3- L'âme pourrait se renforcer par certains facteurs fortifiants, tels que l'écoute d'un prédicateur, la lecture du Coran, la crainte du futur et des conséquences lointaines des actes incriminés.

Ainsi, lorsque, pour l'une des raisons précitées, le croyant se trouve dans le stade de réveil, il doit saisir l'opportunité pour soumettre ses actes à un examen de conscience et se demander des comptes sur ses actes commis pendant le stade de léthargie, d'oubli et de soumission aux excitants. De même il doit s'employer à rechercher, si possible, les causes du réveil, par des moyens légaux, lorsque ces causes ne se présentent pas d'elles-mêmes.

La seconde solution: à laquelle doit recourir celui qui ne parvient pas à bénéficier de la première solution consiste à désigner une autre personne pour se charger de surveiller ses actes et de lui demander des comptes, afin que l'interrogé et l'interrogateur, le juge et la partie, l'accusateur et l'accusé ne soient pas une même personne et que la demande des comptes devienne aisée et réalisable.
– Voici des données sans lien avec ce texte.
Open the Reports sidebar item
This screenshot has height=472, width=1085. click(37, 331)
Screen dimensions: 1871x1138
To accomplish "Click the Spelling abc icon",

D'autre part, il faut savoir que la demande des comptes à soi-même n'est pas le domaine réservé des pécheurs pour que les croyants pieux s'imaginent qu'ils en sont dispensés, car en fait les degrés de la piété ou plutôt de 'irfân(10) sont infinis et la punition des «péchés mystiques» ou du manquement au devoir du mysticisme que ressentent les mystiques ('urafâ') n'est pas moins sévère à leurs yeux que la punition des péchés des pécheurs ordinaires. En effet un mystique puni de la privation des délices des munâjâts (entretiens intimes avec Allah) par exemple ou même de quelques degrés de ces délices pourrait peut-être ressentir la douleur de cette privation plus qu'un pécheur ne ressente la douleur de sa brûlure au Feu. Ainsi, la hauteur de la sublimation de la conduite dans le mysticisme étant illimitée, le mystique, quels que soient les hauts degrés de bonne conduite auxquels il parvient, ne saurait se dispenser de l'examen de conscience, tant qu'il aspire en permanence à atteindre à des degrés supérieurs dans la voie du mysticisme.

De même, la délivrance de la punition qu'il croit subir (en étant privé d'un degré supérieur de la proximité d'Allah) ou de la douleur morale lui procure une joie supérieure à celle éprouvée par le pécheur lors de sa délivrance de la douleur que lui cause sa punition corporelle. Il suffit de contempler le langage des mystiques pour sentir que les flammes de leur tourment engendré par la punition morale sont plus intenses que la brûlure physique que ressentent les pécheurs au contact du Feu.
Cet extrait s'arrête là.